The lightning blast was so violent that it severed a major power line from a nearby tower and draped it over the outside wall of the bear park. Combined with the torrential rain, it was throwing out white and blue sparks reminiscent of the Fourth of July fireworks.
To Roland it looked like a scene out of a Hollywood disaster movie. The loose power line danced and twitched in the air like a rattlesnake recently removed of its head, hissing and spitting its death throes of unguided electricity. Occasionally it would make contact with the top of the perimeter wall again and send another shower of sparks along its length like a tidal wave of fleeting blue fireflies.

“Is everyone okay back there?” Eve called.

“Yeah,” from Peter.

“I’m scared, Mommy!” from Missy.

“What was that, Dad?” Peter asked.

“Lightning,” Roland responded. “We just got struck by lightning.”

“Uh, Roland?” Eve’s voice was barely a whisper.
Roland looked over at his wife, her eyes wide and her chin quivering like a scolded schoolgirl. It was the stark look of terror, Roland realized, at the same time he heard a roar so loud it drowned out the thunder. He slowly turned his head, following Eve’s frightened gaze out the front windshield. His bowels threatened to loosen as the grizzly that moments ago had been playfully bathing was now seething. Standing upright in the glow of the headlights, it shook its massive head back and forth, rain and saliva slinging in all directions. Its lips quivered in a ferocious snarl, as its gullet vibrated with fear and rage.
The beast dropped back to all fours and lowered its head. Roland’s mind barely had time to register the relevance between the violent events of the storm and the bear’s fury when the animal suddenly charged the van. Four enormous paws picked up wet chunks of mud as it ran and slung them backward in long arcs. The muscles in its back rippled beneath the thick brown fur as it barreled straight at them.
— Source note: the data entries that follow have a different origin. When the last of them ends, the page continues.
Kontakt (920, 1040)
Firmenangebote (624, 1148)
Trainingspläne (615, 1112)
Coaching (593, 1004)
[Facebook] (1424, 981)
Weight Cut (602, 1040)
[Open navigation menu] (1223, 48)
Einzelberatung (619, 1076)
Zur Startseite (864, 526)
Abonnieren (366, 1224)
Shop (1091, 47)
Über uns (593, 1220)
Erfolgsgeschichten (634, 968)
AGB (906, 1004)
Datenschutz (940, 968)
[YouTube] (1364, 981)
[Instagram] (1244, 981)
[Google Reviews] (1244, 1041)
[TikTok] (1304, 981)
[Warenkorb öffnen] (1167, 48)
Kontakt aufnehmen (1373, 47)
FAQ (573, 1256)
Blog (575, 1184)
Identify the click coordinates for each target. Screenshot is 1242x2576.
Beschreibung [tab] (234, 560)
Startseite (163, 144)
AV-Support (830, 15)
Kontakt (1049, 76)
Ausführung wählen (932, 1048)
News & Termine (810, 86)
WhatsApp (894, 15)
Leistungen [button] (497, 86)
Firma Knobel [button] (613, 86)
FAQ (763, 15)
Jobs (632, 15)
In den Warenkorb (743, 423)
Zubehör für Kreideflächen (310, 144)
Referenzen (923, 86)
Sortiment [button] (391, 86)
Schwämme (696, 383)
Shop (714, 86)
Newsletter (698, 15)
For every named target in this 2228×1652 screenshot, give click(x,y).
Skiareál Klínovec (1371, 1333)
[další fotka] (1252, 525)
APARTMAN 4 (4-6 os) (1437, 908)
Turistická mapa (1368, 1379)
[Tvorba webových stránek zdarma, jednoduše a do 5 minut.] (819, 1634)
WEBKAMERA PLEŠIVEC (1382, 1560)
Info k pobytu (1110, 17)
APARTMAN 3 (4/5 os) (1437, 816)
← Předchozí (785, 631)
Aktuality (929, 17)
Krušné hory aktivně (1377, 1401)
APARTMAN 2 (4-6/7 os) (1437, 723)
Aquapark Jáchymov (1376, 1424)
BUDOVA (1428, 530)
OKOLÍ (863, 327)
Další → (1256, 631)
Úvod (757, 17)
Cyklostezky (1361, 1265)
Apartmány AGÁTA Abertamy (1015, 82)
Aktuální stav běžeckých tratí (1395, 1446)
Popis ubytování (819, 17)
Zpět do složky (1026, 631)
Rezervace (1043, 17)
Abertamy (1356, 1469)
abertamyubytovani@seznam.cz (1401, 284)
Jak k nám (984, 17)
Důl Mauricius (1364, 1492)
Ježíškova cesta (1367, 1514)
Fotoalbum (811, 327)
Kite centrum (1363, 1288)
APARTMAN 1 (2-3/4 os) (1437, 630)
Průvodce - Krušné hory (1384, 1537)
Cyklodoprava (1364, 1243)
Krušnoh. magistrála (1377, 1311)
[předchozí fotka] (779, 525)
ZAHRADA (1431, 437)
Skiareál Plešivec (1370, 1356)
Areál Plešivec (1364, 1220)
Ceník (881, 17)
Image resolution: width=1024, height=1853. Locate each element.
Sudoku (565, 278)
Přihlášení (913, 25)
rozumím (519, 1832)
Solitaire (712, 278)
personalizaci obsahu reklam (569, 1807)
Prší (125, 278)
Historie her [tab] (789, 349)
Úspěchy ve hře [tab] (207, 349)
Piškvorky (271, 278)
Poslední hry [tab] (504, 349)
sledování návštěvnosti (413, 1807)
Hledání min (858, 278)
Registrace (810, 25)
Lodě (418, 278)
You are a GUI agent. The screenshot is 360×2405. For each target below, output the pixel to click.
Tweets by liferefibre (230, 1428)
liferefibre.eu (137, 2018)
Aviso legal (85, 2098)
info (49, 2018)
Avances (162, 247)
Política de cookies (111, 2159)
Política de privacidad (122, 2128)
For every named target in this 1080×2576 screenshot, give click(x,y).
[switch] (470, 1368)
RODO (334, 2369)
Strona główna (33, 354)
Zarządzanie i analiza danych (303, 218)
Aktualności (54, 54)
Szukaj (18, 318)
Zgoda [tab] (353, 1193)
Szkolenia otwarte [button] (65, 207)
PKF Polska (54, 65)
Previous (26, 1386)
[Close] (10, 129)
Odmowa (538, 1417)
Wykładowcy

“Oh shit! Everybody get down!” he yelled.
The grizzly crossed the distance between itself and the van in a matter of seconds. For some reason, probably instinct, Roland found himself pressing hard on the brake pedal as if he were trying to avoid a rear-end collision on the highway. But the van was in park, and the anti-lock brakes did nothing to lessen the impact from the onrushing grizzly bear. It smashed headlong into the front of the van, rocking it on its springs. Dark liquid splashed out of Eve’s soda can and onto her lap from the cupholder on the dashboard. Roland and Eve held on tight in the front, while Missy cowered on the floor between the front and back seats. Peter had tumbled over in the cargo area and bumped his head hard enough to make a golf ball-sized lump.

Immediately a loud hissing noise began from outside. Roland first thought it was a punctured tire, until steam began billowing out of the front grill in the van. He could see it roiling in the light from the headlamps. The bear backed off a few yards and shook its head like a soggy dog fresh from the water…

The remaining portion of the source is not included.